Return all lines below containing the word "computer".

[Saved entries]
Start of Block

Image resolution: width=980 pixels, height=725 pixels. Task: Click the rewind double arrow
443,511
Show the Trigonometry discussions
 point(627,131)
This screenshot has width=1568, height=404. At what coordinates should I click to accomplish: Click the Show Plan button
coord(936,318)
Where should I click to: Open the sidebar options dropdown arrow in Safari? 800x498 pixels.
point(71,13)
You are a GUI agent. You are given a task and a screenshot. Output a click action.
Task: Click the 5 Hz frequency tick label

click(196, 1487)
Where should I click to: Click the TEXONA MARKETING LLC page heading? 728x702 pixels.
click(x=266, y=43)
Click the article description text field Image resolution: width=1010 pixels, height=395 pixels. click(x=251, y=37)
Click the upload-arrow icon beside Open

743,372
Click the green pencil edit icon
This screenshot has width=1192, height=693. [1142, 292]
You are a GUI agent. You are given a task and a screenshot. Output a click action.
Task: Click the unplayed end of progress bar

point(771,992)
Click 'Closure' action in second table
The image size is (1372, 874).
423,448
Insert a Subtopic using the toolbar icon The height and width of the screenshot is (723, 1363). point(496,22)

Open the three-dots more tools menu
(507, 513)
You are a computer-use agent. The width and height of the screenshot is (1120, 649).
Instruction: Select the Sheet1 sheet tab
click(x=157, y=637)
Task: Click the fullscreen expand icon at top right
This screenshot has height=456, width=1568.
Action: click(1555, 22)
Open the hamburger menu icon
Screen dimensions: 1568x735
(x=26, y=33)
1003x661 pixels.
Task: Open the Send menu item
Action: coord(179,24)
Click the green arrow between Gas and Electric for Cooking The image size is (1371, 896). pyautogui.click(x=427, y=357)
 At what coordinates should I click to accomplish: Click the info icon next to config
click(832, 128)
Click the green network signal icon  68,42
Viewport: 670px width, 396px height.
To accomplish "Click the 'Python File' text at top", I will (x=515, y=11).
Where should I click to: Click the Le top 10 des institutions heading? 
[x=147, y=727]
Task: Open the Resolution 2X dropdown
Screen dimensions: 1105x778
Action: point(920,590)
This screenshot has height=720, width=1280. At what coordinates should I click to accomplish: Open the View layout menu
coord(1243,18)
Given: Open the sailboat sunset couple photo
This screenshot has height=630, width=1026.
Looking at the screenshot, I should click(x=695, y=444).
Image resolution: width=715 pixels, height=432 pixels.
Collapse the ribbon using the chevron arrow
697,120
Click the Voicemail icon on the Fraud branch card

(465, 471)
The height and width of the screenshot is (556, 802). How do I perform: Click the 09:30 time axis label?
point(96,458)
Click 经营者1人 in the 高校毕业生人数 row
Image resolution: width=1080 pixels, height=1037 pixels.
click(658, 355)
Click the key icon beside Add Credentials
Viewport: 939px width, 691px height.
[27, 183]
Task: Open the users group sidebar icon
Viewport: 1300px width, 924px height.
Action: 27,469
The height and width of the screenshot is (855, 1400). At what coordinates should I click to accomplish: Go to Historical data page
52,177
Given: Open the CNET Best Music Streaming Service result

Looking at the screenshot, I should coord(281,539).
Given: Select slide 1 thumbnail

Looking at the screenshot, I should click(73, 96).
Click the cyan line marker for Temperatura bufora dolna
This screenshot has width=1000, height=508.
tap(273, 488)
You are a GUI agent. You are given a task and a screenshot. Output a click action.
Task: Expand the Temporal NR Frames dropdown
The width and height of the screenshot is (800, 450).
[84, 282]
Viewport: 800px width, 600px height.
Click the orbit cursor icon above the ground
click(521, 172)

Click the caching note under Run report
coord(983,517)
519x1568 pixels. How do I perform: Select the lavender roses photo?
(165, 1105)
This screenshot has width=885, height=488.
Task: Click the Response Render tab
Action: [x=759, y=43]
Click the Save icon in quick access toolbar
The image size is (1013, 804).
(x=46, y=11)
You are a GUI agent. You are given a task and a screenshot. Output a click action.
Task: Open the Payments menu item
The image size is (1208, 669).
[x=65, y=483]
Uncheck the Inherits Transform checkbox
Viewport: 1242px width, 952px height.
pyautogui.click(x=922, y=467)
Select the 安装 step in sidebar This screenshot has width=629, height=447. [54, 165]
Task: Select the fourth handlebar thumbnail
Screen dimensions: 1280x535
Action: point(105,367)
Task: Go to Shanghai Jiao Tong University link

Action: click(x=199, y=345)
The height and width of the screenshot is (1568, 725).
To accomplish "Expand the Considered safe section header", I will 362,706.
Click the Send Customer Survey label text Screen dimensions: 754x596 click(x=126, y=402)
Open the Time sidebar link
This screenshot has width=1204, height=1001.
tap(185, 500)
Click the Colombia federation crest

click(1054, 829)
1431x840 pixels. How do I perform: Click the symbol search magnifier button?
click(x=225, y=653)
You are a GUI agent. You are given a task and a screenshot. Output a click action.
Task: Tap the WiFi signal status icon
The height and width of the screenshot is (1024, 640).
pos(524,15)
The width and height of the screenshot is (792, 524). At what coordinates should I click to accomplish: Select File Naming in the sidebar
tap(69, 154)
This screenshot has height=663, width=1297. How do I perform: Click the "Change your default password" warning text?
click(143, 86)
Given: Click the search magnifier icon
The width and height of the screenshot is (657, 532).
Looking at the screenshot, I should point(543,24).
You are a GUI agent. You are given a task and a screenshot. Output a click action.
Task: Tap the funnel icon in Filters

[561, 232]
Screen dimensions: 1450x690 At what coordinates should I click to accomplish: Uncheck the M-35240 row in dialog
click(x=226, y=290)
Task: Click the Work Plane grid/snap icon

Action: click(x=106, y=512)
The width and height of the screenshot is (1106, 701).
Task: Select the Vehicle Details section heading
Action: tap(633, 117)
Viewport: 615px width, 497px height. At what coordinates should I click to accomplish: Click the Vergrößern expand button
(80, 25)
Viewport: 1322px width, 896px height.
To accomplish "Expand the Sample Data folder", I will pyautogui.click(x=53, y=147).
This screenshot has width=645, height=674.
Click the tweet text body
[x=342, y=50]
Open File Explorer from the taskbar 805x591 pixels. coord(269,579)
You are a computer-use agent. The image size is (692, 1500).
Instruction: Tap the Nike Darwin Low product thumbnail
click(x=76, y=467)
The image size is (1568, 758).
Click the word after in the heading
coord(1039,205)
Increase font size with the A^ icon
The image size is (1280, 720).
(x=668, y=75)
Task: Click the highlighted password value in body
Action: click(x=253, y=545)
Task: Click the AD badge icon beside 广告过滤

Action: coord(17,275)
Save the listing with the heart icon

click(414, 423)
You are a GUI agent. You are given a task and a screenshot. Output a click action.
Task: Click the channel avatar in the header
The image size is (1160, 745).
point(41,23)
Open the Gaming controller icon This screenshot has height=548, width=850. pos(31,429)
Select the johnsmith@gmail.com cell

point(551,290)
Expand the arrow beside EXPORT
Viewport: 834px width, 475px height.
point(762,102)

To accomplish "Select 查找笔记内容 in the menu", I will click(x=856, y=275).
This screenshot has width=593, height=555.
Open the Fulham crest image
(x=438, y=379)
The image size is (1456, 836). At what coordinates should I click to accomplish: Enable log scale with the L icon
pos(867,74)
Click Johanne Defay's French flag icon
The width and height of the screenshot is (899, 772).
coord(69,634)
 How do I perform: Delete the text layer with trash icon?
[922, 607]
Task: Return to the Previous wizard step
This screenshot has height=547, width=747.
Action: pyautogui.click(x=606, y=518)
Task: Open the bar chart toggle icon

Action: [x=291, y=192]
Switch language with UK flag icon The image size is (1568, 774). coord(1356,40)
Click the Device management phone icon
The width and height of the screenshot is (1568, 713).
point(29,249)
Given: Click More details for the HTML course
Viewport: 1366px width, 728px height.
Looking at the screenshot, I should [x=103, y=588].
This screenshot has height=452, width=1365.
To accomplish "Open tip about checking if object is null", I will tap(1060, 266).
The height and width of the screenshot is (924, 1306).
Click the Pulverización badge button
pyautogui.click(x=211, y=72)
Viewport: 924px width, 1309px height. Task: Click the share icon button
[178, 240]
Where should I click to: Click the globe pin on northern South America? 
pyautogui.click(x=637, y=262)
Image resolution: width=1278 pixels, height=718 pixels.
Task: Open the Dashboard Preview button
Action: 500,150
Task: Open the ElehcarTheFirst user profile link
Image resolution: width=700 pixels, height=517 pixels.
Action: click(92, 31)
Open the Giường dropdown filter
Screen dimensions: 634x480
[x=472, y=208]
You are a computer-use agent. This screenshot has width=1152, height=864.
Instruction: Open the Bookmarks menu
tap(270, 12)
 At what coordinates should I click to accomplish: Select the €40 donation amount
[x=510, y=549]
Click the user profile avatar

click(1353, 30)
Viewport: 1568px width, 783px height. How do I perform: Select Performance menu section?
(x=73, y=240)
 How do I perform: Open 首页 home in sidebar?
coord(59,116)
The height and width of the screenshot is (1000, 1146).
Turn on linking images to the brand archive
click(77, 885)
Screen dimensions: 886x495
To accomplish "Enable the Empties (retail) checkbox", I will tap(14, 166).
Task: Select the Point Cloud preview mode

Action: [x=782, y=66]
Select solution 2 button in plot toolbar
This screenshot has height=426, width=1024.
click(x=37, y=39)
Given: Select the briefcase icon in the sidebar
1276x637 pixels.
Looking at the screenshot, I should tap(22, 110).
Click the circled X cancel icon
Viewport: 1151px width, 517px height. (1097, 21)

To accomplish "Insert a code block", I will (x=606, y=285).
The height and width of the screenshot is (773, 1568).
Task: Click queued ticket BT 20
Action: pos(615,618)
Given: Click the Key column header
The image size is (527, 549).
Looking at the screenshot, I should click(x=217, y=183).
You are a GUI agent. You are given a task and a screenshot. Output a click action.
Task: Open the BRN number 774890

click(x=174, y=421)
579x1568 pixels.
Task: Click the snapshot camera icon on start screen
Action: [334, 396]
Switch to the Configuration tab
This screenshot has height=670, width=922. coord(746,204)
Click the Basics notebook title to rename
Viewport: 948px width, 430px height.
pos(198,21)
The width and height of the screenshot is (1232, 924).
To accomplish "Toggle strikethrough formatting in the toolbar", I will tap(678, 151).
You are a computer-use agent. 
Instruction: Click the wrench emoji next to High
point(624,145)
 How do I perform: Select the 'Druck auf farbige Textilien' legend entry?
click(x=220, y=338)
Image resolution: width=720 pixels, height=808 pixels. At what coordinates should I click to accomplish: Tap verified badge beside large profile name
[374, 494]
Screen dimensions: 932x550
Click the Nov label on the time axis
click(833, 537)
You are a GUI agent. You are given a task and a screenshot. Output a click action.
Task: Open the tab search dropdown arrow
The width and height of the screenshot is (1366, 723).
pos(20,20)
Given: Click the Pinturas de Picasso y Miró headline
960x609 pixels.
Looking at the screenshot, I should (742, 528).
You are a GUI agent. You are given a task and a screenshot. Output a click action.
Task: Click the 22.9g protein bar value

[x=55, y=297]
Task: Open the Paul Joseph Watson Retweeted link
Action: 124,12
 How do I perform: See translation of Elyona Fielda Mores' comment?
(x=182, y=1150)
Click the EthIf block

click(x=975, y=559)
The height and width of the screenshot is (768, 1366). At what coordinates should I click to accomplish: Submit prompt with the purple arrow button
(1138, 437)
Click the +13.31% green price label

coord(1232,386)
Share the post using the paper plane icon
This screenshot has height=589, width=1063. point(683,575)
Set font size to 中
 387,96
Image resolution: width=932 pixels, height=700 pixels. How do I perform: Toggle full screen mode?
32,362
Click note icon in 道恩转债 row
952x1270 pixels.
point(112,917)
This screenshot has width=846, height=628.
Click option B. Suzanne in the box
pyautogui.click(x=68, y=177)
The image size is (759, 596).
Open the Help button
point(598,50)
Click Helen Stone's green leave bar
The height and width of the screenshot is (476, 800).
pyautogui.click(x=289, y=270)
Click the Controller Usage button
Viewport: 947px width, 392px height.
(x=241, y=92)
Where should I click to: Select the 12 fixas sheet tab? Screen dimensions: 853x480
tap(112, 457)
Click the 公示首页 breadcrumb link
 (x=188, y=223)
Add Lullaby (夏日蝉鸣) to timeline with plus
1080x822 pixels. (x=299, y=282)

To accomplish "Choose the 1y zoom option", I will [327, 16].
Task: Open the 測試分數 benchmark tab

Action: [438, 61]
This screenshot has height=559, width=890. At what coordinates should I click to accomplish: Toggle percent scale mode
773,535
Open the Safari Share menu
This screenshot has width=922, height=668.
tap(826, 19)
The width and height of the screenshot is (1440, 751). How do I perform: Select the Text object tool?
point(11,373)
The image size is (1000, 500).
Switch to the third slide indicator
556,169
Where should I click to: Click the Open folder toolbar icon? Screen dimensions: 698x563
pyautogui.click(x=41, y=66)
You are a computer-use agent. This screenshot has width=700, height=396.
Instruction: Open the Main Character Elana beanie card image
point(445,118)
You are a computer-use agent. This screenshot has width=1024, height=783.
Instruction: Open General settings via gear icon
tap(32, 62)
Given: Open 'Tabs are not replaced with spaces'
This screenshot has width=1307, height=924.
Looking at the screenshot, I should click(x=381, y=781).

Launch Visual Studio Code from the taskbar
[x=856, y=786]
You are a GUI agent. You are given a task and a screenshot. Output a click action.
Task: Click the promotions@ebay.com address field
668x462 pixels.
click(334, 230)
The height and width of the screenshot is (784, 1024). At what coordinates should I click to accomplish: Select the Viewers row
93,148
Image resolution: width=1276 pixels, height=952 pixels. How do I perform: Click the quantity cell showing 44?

End of Block

* REPLY TO THE EXERCISE *
You are a computer-use agent. The width and height of the screenshot is (1120, 649).
You are a computer-use agent. The image size is (692, 1500).
You are a computer-use agent. This screenshot has width=1152, height=864.
You are a computer-use agent. 
You are a computer-use agent. This screenshot has width=700, height=396.
You are a computer-use agent. This screenshot has width=1024, height=783.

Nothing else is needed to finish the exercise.